• [What you will do] Please retype all of the following entries exactly.

━━━━━━━━━━

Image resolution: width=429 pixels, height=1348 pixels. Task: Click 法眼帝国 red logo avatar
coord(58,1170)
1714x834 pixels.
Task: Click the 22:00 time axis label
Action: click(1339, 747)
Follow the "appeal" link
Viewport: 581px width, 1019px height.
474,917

━━━━━━━━━━

• [Reply to the exercise]
Image resolution: width=429 pixels, height=1348 pixels. Task: Click 法眼帝国 red logo avatar
coord(58,1170)
1714x834 pixels.
Task: Click the 22:00 time axis label
Action: click(1339, 747)
Follow the "appeal" link
Viewport: 581px width, 1019px height.
474,917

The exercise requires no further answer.